I have studied the Be-7(p,gamma)B-8 reaction, whose low-energy cross section determines the high-energy solar neutrino flux, in a microscopic eight-body model and in a potential model, respectively. The discovered correlation between the Be-7(p,gamma)B-8 astrophysical S factor and the Be-7 quadrupole moment in the eight-body model, and the connection between the Coulomb displacement energy and the potential well geometry in the potential model helped to give tighter constraints on the low-energy Be-7(p,gamma)B-8 cross section.
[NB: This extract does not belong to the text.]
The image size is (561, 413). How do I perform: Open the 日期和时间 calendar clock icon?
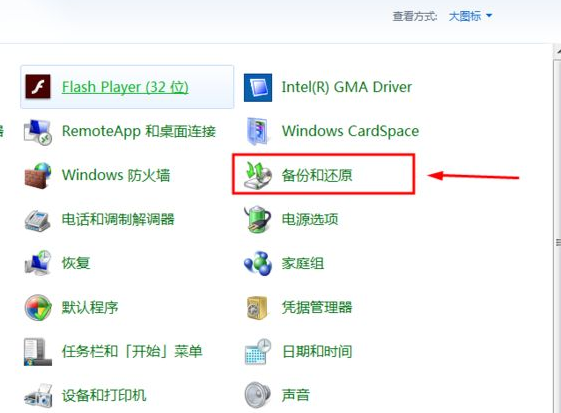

I also studied the Li-7(p,gamma_0)Be-8 reaction and off-shell effects in Be-7(p,gamma)B-8 which have important consequences for the extrapolation of high-energy Be-7(p,gamma)B-8 experimental data.

I have developed methods to localize two- and three-body resonances in nuclei, and applied them to the A=3,4,5,6, and 12 nucleon systems. As an illustration, I mention one important result: I searched for alpha+N+N resonances in the A=6 nuclei and did not find any low-lying 1- state. Thus, in one of the most comprehensive models of that nucleus I showed that the much sought for soft dipole mode does not exist as a resonance in He-6.

I have studied the parity violating alpha-decay of the Li-6 0+ (3.56 MeV) state and the parity conserving gamma asymmetry in polarized cold neutron capture on proton. The former work established a theoretical decay width for the Li-6 state, while the latter one helped the planning of an experiment at LAMPF, which aims to measure the pionic weak coupling constant.

The developed methods and ideas shown above can be applied to a variety of interesting nuclear structure and reaction problems. Currently I am working on the He-3(He-3,alpha)pp and He-4(He-3,gamma)Be-7 reactions, wich play important roles in the solar energy- and neutrino-generation. I am also studying Li-11 in a three-body model. The aim is to explore the analytic structure of the homogeneous Faddeev kernel at complex energies, and thus learn about Li-11 resonances, and especially study the question of the soft dipole mode. I plan to apply the S matrix and R matrix approaches, that proved to be very fruitful for He-4, He-5, and Li-5, to other nuclear resonances.

In the future I plan to work mainly on nuclei far from stability and nuclear astrophysics. I also have an interest in solar modeling, neutrino physics, and self-organized systems.